Media Contact: Kerr - 343-4306
For Immediate Release: October 1, 1965

New school facilities in 17 Indian communities of eight States are being opened this fall by the Bureau of Indian Affairs, according to Secretary of the Interior Stewart L. Udall.

They include 11 new schools and three additions to existing schools--enough to accommodate nearly 6,000 students, mostly in the elementary grades. Three dormitories, built to house more than 1,300 Indian youths who live too far away for commuting, also were completed in time for the fall season.

New structures include a shop building for Haskell Institute at Lawrence, Kansas. Starting this year, the Institute no longer will offer high school classes, but will devote its entire effort to post-high school vocational training. The new building is equipped with training facilities for 192 vocational students.

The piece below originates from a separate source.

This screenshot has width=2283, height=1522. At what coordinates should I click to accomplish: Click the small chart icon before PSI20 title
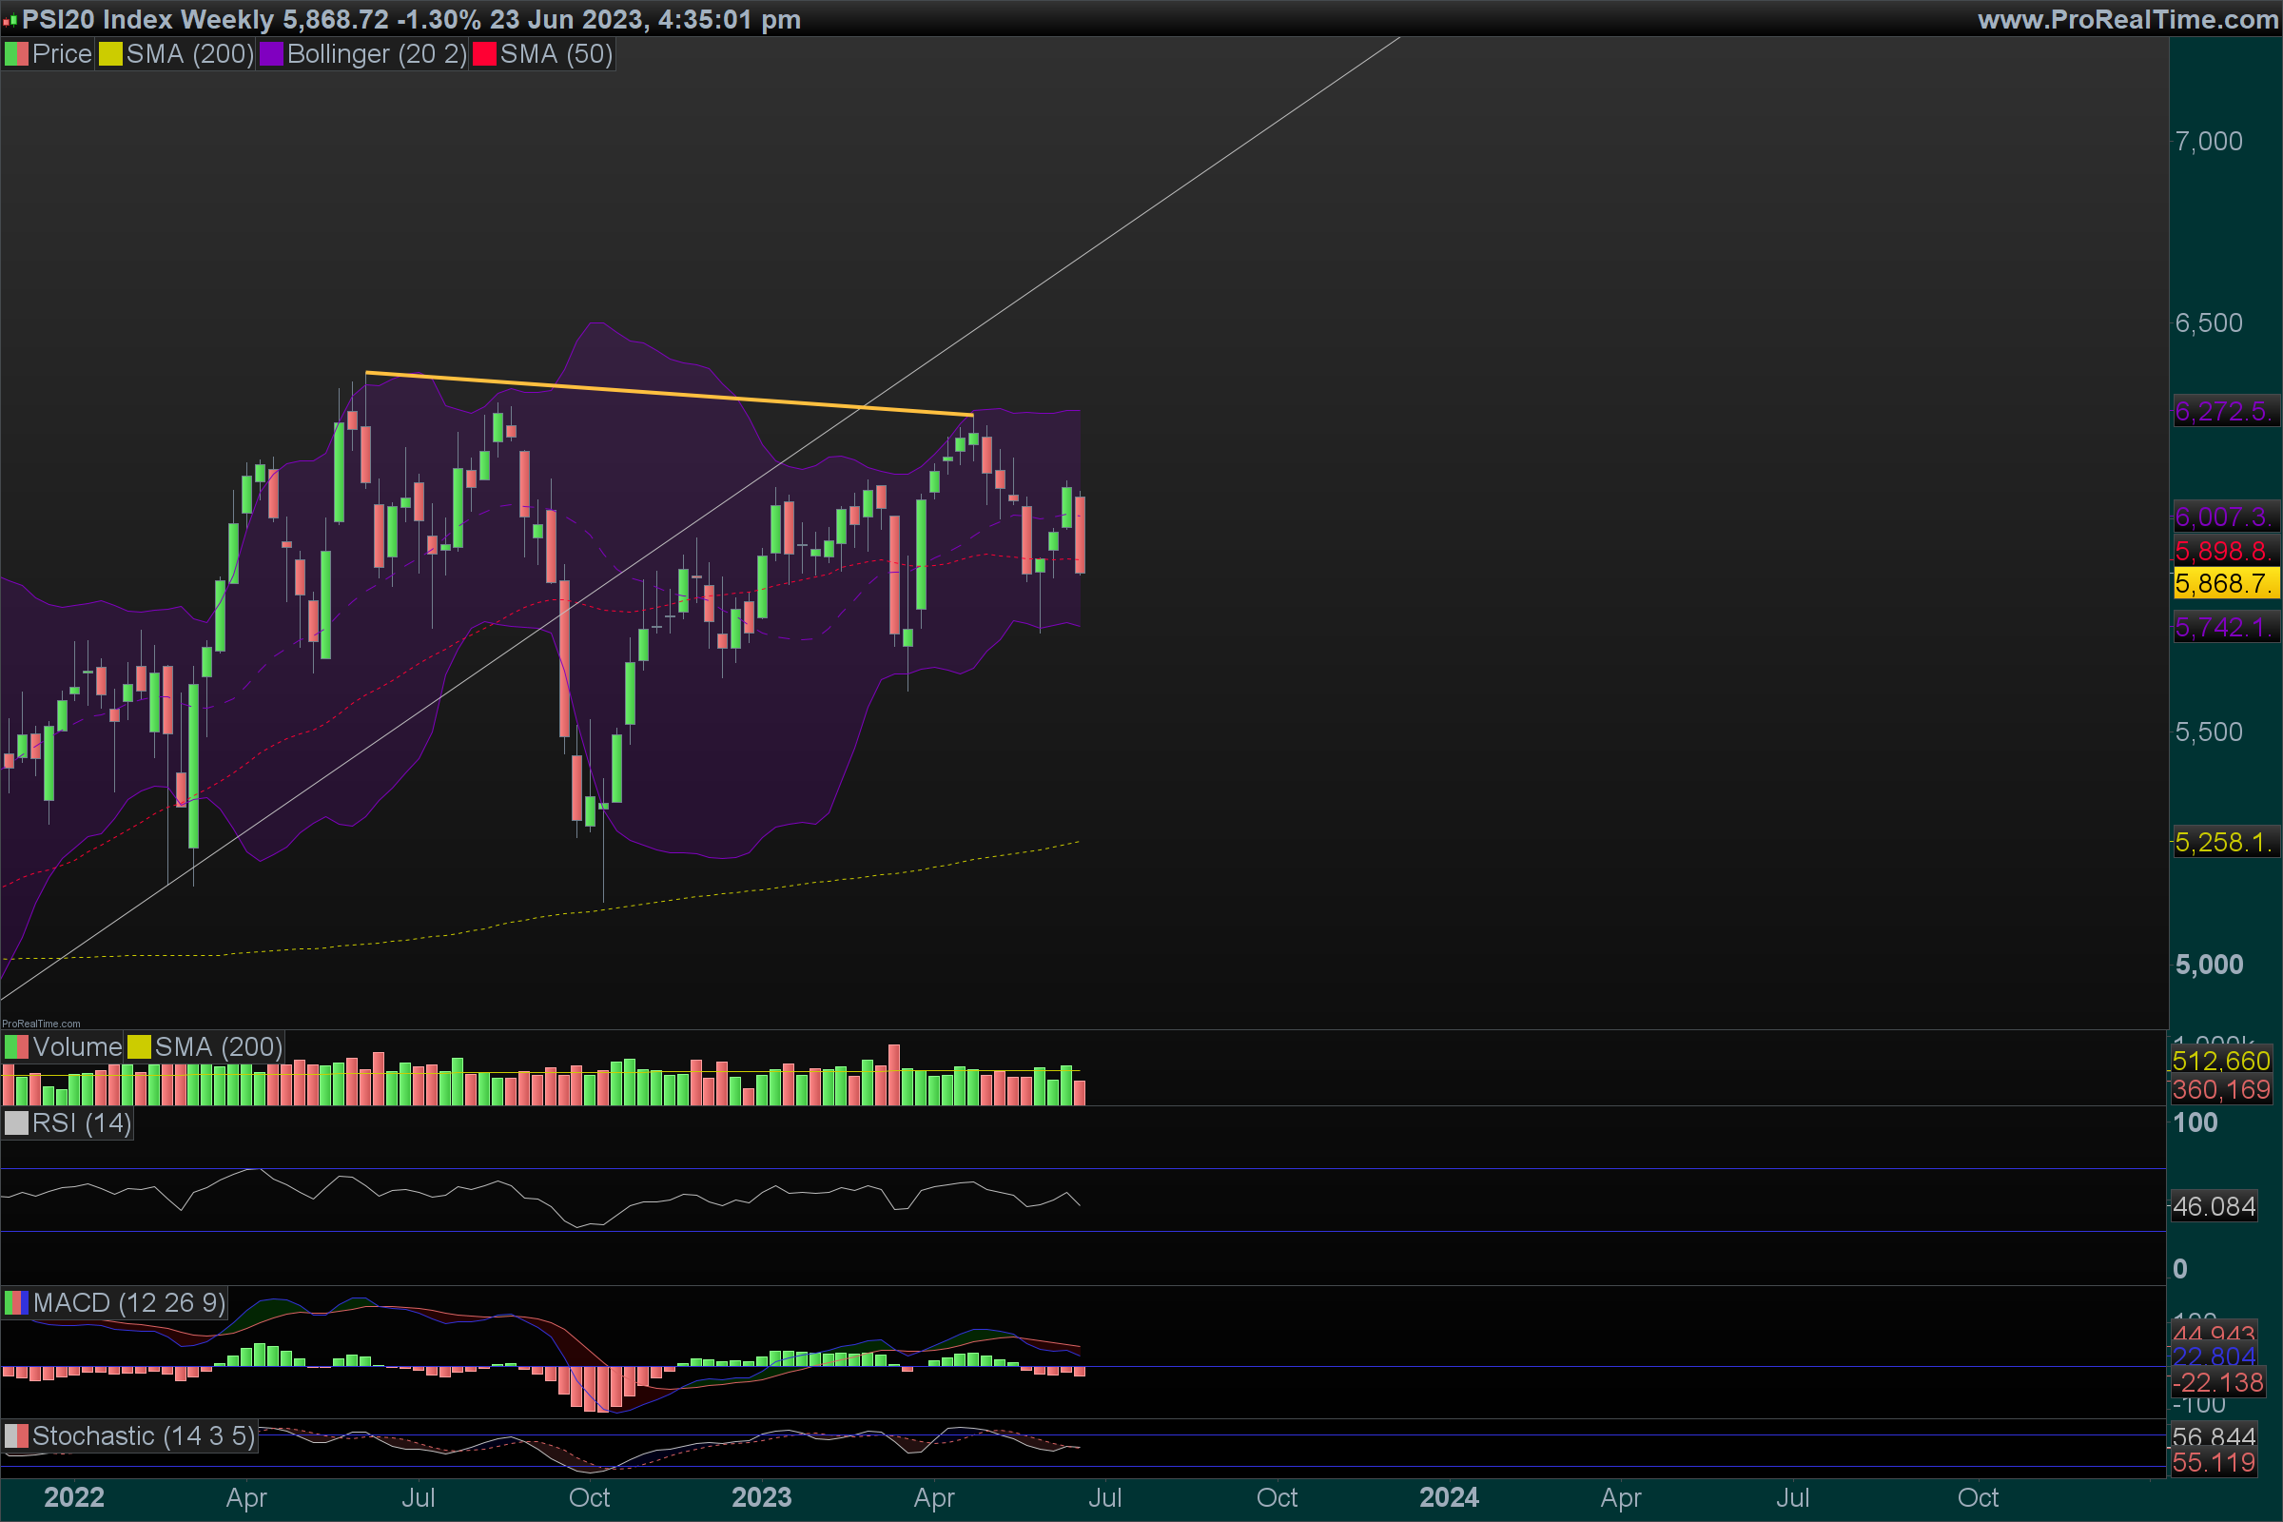pos(10,19)
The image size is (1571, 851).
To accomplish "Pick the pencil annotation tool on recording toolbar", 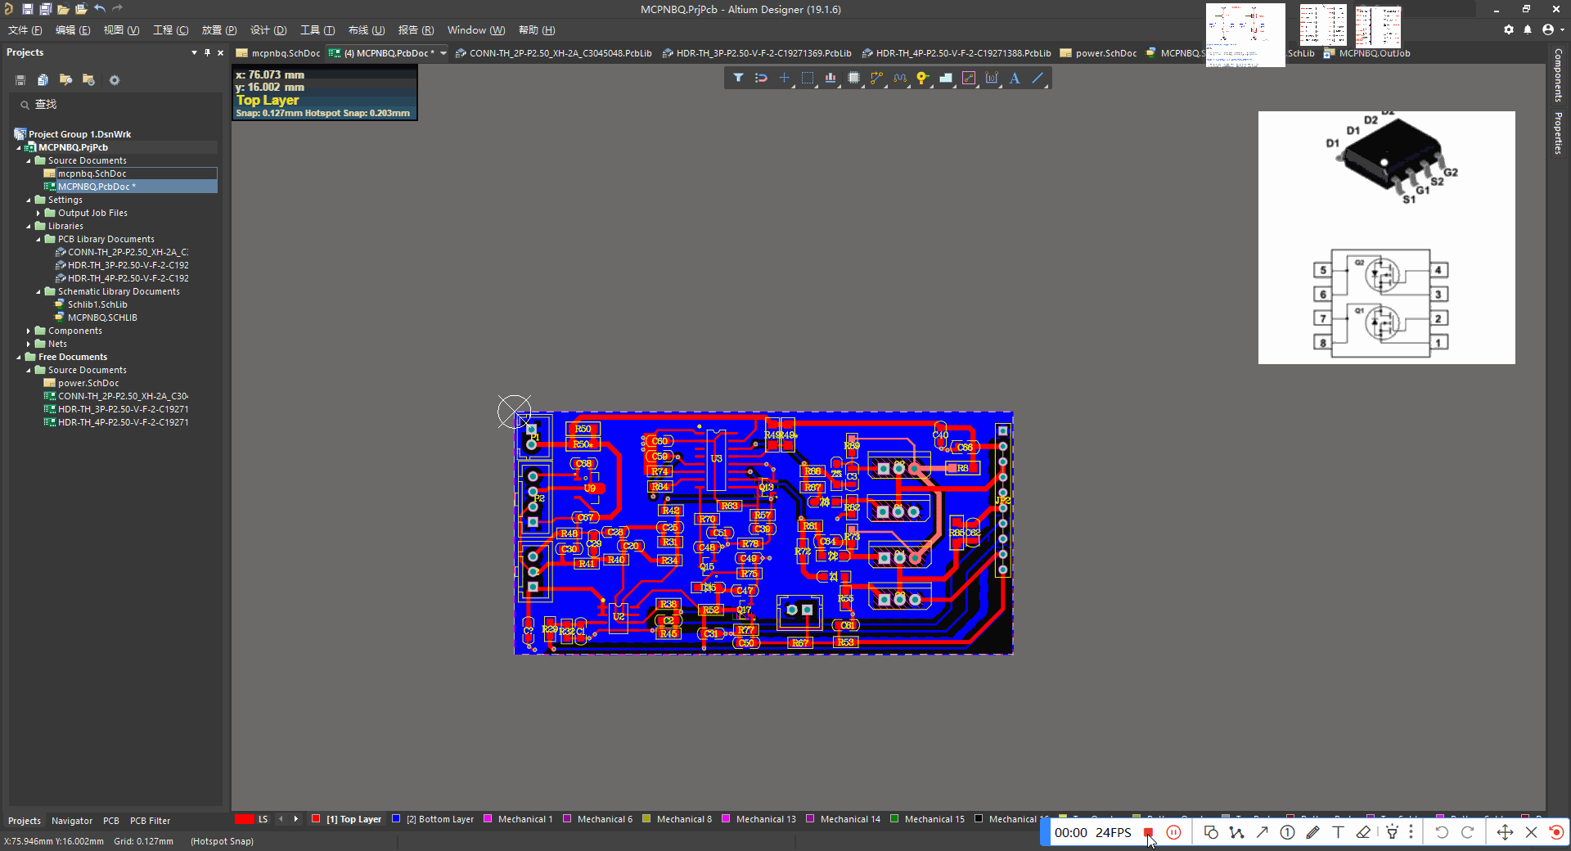I will pos(1312,832).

Two of the schools were built in Florida for the Miccosukees on the Tamiami Trail and the Seminoles at Big Cypress. They will provide about 120 Indian youngsters with elementary instruction that is specially adapted to their needs. The Miccosukee building replaces a one-room, portable structure loaned to the tribe two years ago by Dade County. Located 40 miles west of Miami on U. S. 41, it is part of a complex of new buildings erected by BIA for the Miccosukee Tribe.

It was only four years ago that the Miccosukees made the big leap from their seclusion in the Everglade swamps to a Twentieth-Century mode of living. Kin to the Seminoles and Creeks but always aloof from both tribes, they gained recognition as an independent tribe in January 1962, and were granted a strip of land adjoining the Tamiami Trail near Miami.

With the aid of BIA funds, they have built 15 "chickee" dwellings which are similar to their thatch-roofed native huts in design but contain four large rooms plus kitchen and bath. Tribal members own and operate the restaurant and service station, competing for Florida's tourist dollar. They also plan to build a community center as part of the same complex.

The Big Cypress school is located deep within the Seminole Indian Reservation south of Okeechobee. The school will serve Seminoles at the settlement and those living in some 50 camps within a mile radius.

Other facilities are located as follows:

Alaska: New elementary schools at Port Lion, Kasigluk and Elim.

Arizona: New elementary schools at Kaibeto, Many Farms, and Gila Crossing, with additions to elementary schools at Shonto and Teec Nos Pos; and a new dormitory for the high school at Phoenix.

California: New dormitory for high school and special students at Sherman.

Mississippi: New high school at Choctaw.

New Mexico: New elementary school at Chuska and high school at Fort Wingate.

Oklahoma: New dormitory for Chilocco High School.